Hi there. First, you've got to begin with the understanding that no one is maintaining a list of federal .gov websites holistically (or at one I can get hold of). So, before scanning, we source several public datasets to gather potential .gov hostnames. This was recently described in depth by 18F [https://18f.gsa.gov/2017/01/04/tracking-the-us-governments-p...]. In addition to Censys, GSA's DAP, and the End of Term Web Archive data, our team performs authorized scans of federal agency networks [https://www.whitehouse.gov/sites/default/files/omb/memoranda...] and so we mine that data too. This currently nets ~90k hostnames, only which about a third are responsive.

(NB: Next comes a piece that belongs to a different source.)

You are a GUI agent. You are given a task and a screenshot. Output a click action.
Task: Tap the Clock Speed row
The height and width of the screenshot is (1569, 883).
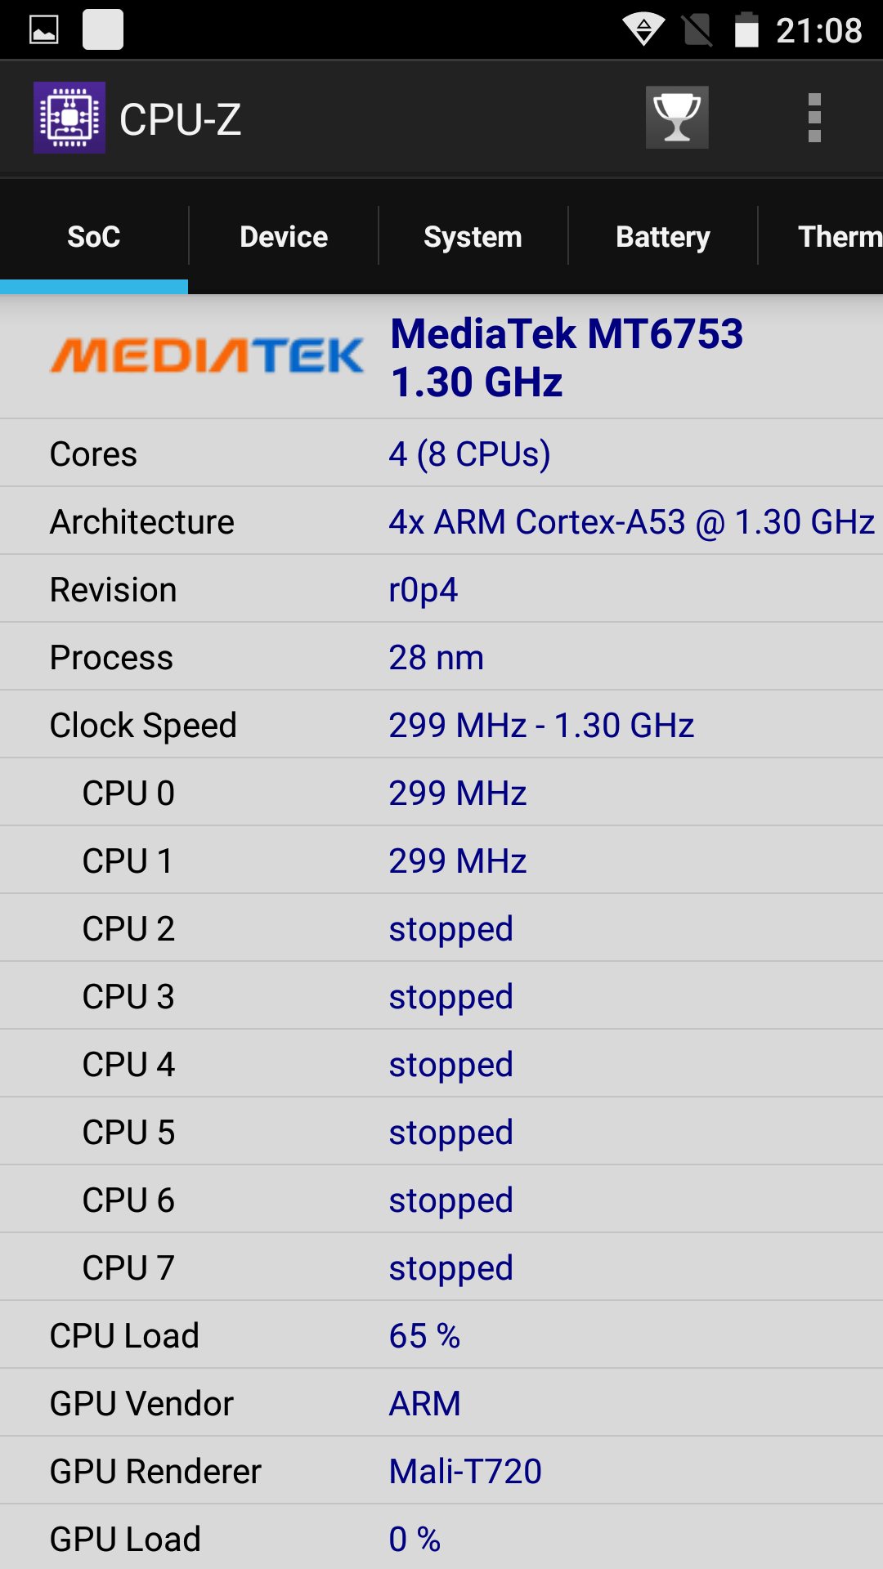[x=442, y=725]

For both hostname gathering and HTTPS scanning, we use 18F's domain-scan [https://github.com/18F/domain-scan], which orchestrates the scan and provides parallelization. We use the pshtt scanner to ping each hostname at the root and www for both http and https-- this typically takes 36-48 hours to burn through. Once the scanning is finished, we throw the data from the CSV into mongodb, then generate the report via LaTeX. The trickiest part is probably report delivery, which is a mostly manual process for Very Government reasons.
Most of the bureaucratic challenge is overcome because we've already been doing scans against these executive branch agencies for the past several years, so we're a known quantity, though we do modify our user-agent to clearly point back to us. On the whole, agencies have been very supportive-- the data on Pulse bears that out. Agencies really do want to do the right thing for citizens.
I appreciate you taking the time for an insightful and detailed response. The link you provided, "Tracking the U.S. government's progress on moving to HTTPS[1]" gave a lot of the details I was looking for.
You might consider mentioning it in this blog post as it does offer interesting background information and technical details.
As a specific example, the actual Python scripts used to generate the data[2] and the data itself[3], give a great deal of insight into the question I had.
No, the code for report generation hasn't been opened up yet, mostly because it won't work without dependancies that aren't yet public. I think that will change in the next few months; open-sourcing is definitely an intention. It will live at https://github.com/dhs-ncats when released.